Premium
Prostaglandin E2 inhibits and indomethacin enhances noradrenaline release in isolated kidneys of adult spontaneously hypertensive rats.
Author(s) -
Rump LC,
Wilde K.,
Schollmeyer P.
Publication year - 1990
Publication title -
british journal of clinical pharmacology
Language(s) - English
Resource type - Journals
SCImago Journal Rank - 1.216
H-Index - 146
eISSN - 1365-2125
pISSN - 0306-5251
DOI - 10.1111/j.1365-2125.1990.tb05495.x
Subject(s) - endocrinology , medicine , prostaglandin e2 , kidney , stimulation , inhibitory postsynaptic potential , prostaglandin , chemistry , norepinephrine , receptor , prostaglandin e , neurotransmission , dopamine
Renal neurotransmission and its modulation by prostaglandin (PG) E2 (0.06 microM) and indomethacin (10 microM) was investigated in isolated kidneys of adult spontaneously hypertensive (SHR) and normotensive control (WKY) rats. After preincubation with [3H]‐noradrenaline the renal nerves were stimulated.
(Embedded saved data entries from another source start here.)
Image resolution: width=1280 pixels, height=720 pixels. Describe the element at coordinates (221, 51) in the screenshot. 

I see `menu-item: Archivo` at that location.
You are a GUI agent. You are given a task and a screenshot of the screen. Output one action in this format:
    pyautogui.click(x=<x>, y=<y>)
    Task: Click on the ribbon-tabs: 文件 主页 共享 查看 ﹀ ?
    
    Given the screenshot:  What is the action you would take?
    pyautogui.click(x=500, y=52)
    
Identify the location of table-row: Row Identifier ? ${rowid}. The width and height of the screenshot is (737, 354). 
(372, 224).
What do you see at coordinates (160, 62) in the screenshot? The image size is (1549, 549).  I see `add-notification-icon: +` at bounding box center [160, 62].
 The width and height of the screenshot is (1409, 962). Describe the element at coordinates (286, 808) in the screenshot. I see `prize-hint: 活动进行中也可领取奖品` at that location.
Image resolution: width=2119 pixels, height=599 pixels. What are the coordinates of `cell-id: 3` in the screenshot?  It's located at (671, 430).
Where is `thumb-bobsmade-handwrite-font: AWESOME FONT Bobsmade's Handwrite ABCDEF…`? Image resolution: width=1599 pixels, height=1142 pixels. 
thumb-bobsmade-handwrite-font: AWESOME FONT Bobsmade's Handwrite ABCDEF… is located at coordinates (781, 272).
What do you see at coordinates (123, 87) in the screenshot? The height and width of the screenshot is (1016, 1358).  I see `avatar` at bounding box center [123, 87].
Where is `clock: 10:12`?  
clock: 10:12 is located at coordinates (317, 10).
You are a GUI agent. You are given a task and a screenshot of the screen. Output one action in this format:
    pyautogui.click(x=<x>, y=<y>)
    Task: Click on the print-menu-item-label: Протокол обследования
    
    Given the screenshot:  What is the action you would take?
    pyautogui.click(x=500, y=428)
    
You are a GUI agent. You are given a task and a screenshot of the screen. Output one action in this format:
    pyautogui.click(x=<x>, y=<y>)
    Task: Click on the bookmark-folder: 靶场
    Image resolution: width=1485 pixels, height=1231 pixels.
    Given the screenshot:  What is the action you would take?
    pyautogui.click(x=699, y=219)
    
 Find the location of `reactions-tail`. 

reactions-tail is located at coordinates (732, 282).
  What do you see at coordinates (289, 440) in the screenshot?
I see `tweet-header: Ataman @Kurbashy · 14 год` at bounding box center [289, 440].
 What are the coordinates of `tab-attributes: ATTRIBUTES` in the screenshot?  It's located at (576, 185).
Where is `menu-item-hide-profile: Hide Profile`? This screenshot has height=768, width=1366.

The stimulation induced (S‐I) outflow of radioactivity was taken as an index of noradrenaline release. The S‐I outflow of radioactivity from SHR and WKY kidneys was similar but S‐I pressor responses were enhanced in kidneys of SHR. PGE2 inhibited and indomethacin enhanced the S‐I outflow of radioactivity in kidneys of WKY and SHR to a similar extent. This inhibitory effect of PGE2 is due to activation of inhibitory prejunctional PGE2 receptors. Neuronally released noradrenaline stimulates a local formation of PGE2 which then transjunctionally inhibits noradrenaline release. Renal noradrenaline release in the adult SHR and its modulation by PGs is not altered. An enhanced postjunctional responsiveness of the renal vasculature may contribute to the maintenance of hypertension in the adult SHR.